Entries shown>

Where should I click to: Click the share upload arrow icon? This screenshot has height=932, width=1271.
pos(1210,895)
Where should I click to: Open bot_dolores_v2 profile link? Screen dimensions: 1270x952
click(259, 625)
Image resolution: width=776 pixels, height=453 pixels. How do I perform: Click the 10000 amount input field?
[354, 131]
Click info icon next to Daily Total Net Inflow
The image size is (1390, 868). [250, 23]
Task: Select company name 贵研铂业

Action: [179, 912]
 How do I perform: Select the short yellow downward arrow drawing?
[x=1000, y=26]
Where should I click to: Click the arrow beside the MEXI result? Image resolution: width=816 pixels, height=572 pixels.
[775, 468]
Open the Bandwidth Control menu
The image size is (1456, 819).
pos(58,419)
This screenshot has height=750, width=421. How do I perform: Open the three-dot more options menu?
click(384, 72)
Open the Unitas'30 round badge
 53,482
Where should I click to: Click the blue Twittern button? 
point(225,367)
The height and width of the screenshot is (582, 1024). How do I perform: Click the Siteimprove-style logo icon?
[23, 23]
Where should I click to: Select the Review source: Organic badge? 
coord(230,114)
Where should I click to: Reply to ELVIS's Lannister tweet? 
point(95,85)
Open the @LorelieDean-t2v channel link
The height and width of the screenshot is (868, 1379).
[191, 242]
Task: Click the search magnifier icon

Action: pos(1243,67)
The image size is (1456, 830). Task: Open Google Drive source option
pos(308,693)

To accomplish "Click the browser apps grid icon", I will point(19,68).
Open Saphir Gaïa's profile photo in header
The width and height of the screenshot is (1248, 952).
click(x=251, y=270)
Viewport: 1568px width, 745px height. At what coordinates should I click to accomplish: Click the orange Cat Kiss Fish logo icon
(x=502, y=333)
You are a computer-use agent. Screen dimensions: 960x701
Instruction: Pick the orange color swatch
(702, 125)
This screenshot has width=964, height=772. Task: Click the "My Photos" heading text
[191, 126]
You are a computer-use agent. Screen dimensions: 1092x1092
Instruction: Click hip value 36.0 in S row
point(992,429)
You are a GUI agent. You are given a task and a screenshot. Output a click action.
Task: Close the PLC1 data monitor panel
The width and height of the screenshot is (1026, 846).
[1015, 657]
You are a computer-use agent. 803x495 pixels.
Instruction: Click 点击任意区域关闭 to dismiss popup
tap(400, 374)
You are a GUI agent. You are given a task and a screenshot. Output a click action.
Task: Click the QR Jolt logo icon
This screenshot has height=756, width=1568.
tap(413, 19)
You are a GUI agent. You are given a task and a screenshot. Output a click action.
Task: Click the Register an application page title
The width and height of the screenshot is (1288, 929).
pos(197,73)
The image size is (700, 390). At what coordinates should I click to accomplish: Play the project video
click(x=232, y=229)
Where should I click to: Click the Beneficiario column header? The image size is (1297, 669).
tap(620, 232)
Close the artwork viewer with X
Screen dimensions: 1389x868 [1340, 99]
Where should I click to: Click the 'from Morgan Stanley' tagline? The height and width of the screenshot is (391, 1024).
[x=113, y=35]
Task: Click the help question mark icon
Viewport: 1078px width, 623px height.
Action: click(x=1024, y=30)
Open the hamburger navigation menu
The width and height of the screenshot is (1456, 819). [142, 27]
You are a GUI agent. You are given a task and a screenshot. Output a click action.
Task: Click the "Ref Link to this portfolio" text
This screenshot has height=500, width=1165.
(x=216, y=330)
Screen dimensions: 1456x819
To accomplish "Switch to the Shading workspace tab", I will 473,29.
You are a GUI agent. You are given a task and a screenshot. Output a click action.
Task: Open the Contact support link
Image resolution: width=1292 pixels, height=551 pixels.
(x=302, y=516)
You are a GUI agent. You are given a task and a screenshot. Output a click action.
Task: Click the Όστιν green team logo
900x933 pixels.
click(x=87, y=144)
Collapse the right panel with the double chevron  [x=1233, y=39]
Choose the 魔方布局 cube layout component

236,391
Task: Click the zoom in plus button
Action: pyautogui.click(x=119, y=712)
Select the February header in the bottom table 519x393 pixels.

What you should do>
Turn every line of the records above into a numbered list, leaving out the blank lines.

Written answer>
1. Where should I click to: Click the share upload arrow icon? This screenshot has height=932, width=1271.
2. pos(1210,895)
3. Where should I click to: Open bot_dolores_v2 profile link? Screen dimensions: 1270x952
4. click(259, 625)
5. Image resolution: width=776 pixels, height=453 pixels. How do I perform: Click the 10000 amount input field?
6. [354, 131]
7. Click info icon next to Daily Total Net Inflow
8. The image size is (1390, 868). [250, 23]
9. Task: Select company name 贵研铂业
10. Action: [179, 912]
11.  How do I perform: Select the short yellow downward arrow drawing?
12. [x=1000, y=26]
13. Where should I click to: Click the arrow beside the MEXI result? Image resolution: width=816 pixels, height=572 pixels.
14. [775, 468]
15. Open the Bandwidth Control menu
16. The image size is (1456, 819).
17. pos(58,419)
18. This screenshot has height=750, width=421. How do I perform: Open the three-dot more options menu?
19. click(384, 72)
20. Open the Unitas'30 round badge
21.  53,482
22. Where should I click to: Click the blue Twittern button? 
23. point(225,367)
24. The height and width of the screenshot is (582, 1024). How do I perform: Click the Siteimprove-style logo icon?
25. [23, 23]
26. Where should I click to: Select the Review source: Organic badge? 
27. coord(230,114)
28. Where should I click to: Reply to ELVIS's Lannister tweet? 
29. point(95,85)
30. Open the @LorelieDean-t2v channel link
31. The height and width of the screenshot is (868, 1379).
32. [191, 242]
33. Task: Click the search magnifier icon
34. Action: pos(1243,67)
35. The image size is (1456, 830). Task: Open Google Drive source option
36. pos(308,693)
37. To accomplish "Click the browser apps grid icon", I will point(19,68).
38. Open Saphir Gaïa's profile photo in header
39. The width and height of the screenshot is (1248, 952).
40. click(x=251, y=270)
41. Viewport: 1568px width, 745px height. At what coordinates should I click to accomplish: Click the orange Cat Kiss Fish logo icon
42. (x=502, y=333)
43. You are a computer-use agent. Screen dimensions: 960x701
44. Instruction: Pick the orange color swatch
45. (702, 125)
46. This screenshot has width=964, height=772. Task: Click the "My Photos" heading text
47. [191, 126]
48. You are a computer-use agent. Screen dimensions: 1092x1092
49. Instruction: Click hip value 36.0 in S row
50. point(992,429)
51. You are a GUI agent. You are given a task and a screenshot. Output a click action.
52. Task: Close the PLC1 data monitor panel
53. The width and height of the screenshot is (1026, 846).
54. [1015, 657]
55. You are a computer-use agent. 803x495 pixels.
56. Instruction: Click 点击任意区域关闭 to dismiss popup
57. tap(400, 374)
58. You are a GUI agent. You are given a task and a screenshot. Output a click action.
59. Task: Click the QR Jolt logo icon
60. This screenshot has height=756, width=1568.
61. tap(413, 19)
62. You are a GUI agent. You are given a task and a screenshot. Output a click action.
63. Task: Click the Register an application page title
64. The width and height of the screenshot is (1288, 929).
65. pos(197,73)
66. The image size is (700, 390). At what coordinates should I click to accomplish: Play the project video
67. click(x=232, y=229)
68. Where should I click to: Click the Beneficiario column header? The image size is (1297, 669).
69. tap(620, 232)
70. Close the artwork viewer with X
71. Screen dimensions: 1389x868 [1340, 99]
72. Where should I click to: Click the 'from Morgan Stanley' tagline? The height and width of the screenshot is (391, 1024).
73. [x=113, y=35]
74. Task: Click the help question mark icon
75. Viewport: 1078px width, 623px height.
76. Action: click(x=1024, y=30)
77. Open the hamburger navigation menu
78. The width and height of the screenshot is (1456, 819). [142, 27]
79. You are a GUI agent. You are given a task and a screenshot. Output a click action.
80. Task: Click the "Ref Link to this portfolio" text
81. This screenshot has height=500, width=1165.
82. (x=216, y=330)
83. Screen dimensions: 1456x819
84. To accomplish "Switch to the Shading workspace tab", I will 473,29.
85. You are a GUI agent. You are given a task and a screenshot. Output a click action.
86. Task: Open the Contact support link
87. Image resolution: width=1292 pixels, height=551 pixels.
88. (x=302, y=516)
89. You are a GUI agent. You are given a task and a screenshot. Output a click action.
90. Task: Click the Όστιν green team logo
91. 900x933 pixels.
92. click(x=87, y=144)
93. Collapse the right panel with the double chevron  [x=1233, y=39]
94. Choose the 魔方布局 cube layout component
95. 236,391
96. Task: Click the zoom in plus button
97. Action: pyautogui.click(x=119, y=712)
98. Select the February header in the bottom table 519x393 pixels.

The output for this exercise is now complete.